▶ _EXERCISE DATA_:
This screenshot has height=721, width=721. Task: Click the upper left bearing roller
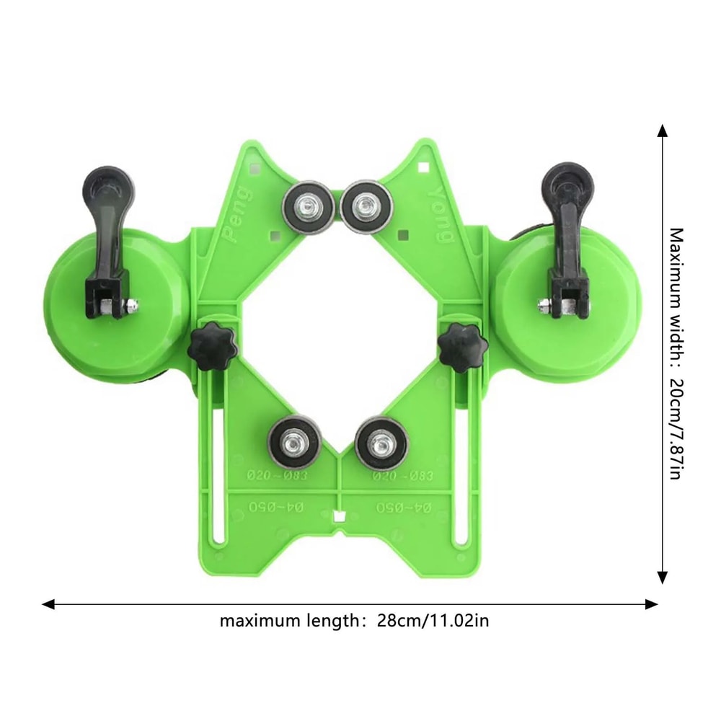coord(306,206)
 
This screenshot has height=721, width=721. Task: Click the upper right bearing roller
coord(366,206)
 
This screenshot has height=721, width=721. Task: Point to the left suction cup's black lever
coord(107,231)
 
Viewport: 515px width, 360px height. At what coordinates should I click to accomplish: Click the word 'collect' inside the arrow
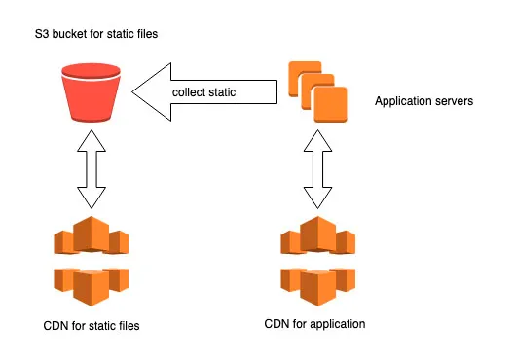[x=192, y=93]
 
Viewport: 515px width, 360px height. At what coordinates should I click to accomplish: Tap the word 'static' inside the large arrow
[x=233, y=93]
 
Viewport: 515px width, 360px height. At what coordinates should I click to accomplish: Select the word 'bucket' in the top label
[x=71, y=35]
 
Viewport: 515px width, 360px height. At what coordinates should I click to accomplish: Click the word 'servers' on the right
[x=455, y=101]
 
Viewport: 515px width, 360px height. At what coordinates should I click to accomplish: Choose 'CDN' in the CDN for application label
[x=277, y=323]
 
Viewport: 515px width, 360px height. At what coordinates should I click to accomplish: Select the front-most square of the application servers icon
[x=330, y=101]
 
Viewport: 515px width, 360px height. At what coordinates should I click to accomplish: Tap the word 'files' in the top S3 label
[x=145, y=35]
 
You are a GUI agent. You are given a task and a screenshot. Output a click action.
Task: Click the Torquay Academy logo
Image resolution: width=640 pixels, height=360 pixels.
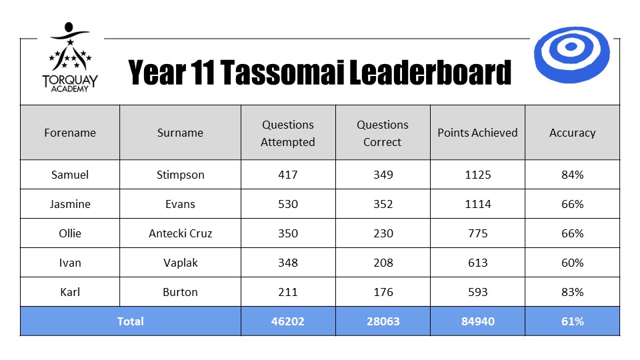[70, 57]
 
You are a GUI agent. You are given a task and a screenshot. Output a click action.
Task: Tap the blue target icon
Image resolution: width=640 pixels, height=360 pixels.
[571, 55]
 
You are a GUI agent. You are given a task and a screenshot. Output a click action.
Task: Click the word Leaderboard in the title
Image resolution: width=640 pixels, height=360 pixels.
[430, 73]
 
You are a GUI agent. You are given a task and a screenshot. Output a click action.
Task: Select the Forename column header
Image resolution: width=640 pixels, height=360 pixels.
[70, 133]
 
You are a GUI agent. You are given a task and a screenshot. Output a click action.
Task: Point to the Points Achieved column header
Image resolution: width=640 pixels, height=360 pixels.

▶ _TASK PROMPT_: Count the lines in the listing above that contain "arrow". Reply with the number only.

▶ _COMPLETE ANSWER_: 2